In [1]:
from datasets import load_from_disk
from dataset_generator import generate_dpo_dataset
from trl import DPOConfig, DPOTrainer
import os
os.environ["WANDB_PROJECT"] = 'CAMR'
os.environ["WANDB_NOTEBOOK_NAME"] = "dpo_training.ipynb"

dataset_path = "dataset/corrective_copy_dataset_MATH_LLAMA3_8b_ZeroShot_COT"
model_path = "meta-llama/Meta-Llama-3-8B-Instruct"

model_output_dir = "models/corrective_copy_dpo"

dataset = load_from_disk(dataset_path)
dataset = generate_dpo_dataset(dataset)

split = dataset.train_test_split(test_size=0.2)

train_dataset = split['train']
eval_dataset = split['test']

[2024-07-12 17:11:20,333] [INFO] [real_accelerator.py:203:get_accelerator] Setting ds_accelerator to cuda (auto detect)

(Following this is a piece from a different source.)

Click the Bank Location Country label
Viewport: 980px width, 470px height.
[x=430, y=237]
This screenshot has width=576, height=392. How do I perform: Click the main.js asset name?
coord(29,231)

/usr/bin/ld: cannot find -laio: No such file or directory
collect2: error: ld returned 1 exit status


In [2]:
from unsloth import FastLanguageModel
import torch
model, tokenizer = FastLanguageModel.from_pretrained(
    model_name = model_path,
    load_in_4bit = True,
    dtype=torch.bfloat16
)

model = FastLanguageModel.get_peft_model(
    model,
    r = 8,
    target_modules = ["q_proj", "k_proj", "v_proj", "o_proj",
                      "gate_proj", "up_proj", "down_proj",],
    lora_alpha = 16,
    lora_dropout = 0, # Dropout = 0 is currently optimized
    bias = "none",    # Bias = "none" is currently optimized
    use_gradient_checkpointing = True,
)

🦥 Unsloth: Will patch your computer to enable 2x faster free finetuning.
==((====))==  Unsloth: Fast Llama patching release 2024.7
   \\   /|    GPU: NVIDIA GeForce RTX 4060 Ti. Max memory: 15.611 GB. Platform = Linux.
O^O/ \_/ \    Pytorch: 2.3.1+cu121. CUDA = 8.9. CUDA Toolkit = 12.1.
\        /    Bfloat16 = TRUE. FA [Xformers = 0.0.27. FA2 = True]
 "-____-"     Free Apache license: http://github.com/unslothai/unsloth


Unsloth 2024.7 patched 32 layers with 32 QKV layers, 32 O layers and 32 MLP layers.


In [3]:


dpo_trainer = DPOTrainer(
    model = model,
    ref_model = None,
    args=DPOConfig(
        output_dir=model_output_dir,
        
        num_train_epochs=3,
        eval_strategy="steps",
        eval_steps=100,
        save_strategy="steps",
        save_steps=100,
        logging_strategy="steps",
        logging_steps=1,
        
        per_device_train_batch_size=1,
        per_device_eval_batch_size=1,
        
        gradient_accumulation_steps=4, 
        eval_accumulation_steps=4,
        gradient_checkpointing=True,
        
        max_length=1300,
        max_prompt_length=300,
        max_target_length=1000,
        remove_unused_columns=False,
        truncation_mode="keep_start",
        
        load_best_model_at_end=True,
        save_total_limit=3,
        
        learning_rate=0.000005,
        
        report_to="wandb",
        run_name="DPO",
        bf16 = True,
    ),
    train_dataset=train_dataset,
    eval_dataset=eval_dataset,
    tokenizer=tokenizer,
)

Map:   0%|          | 0/3660 [00:00<?, ? examples/s]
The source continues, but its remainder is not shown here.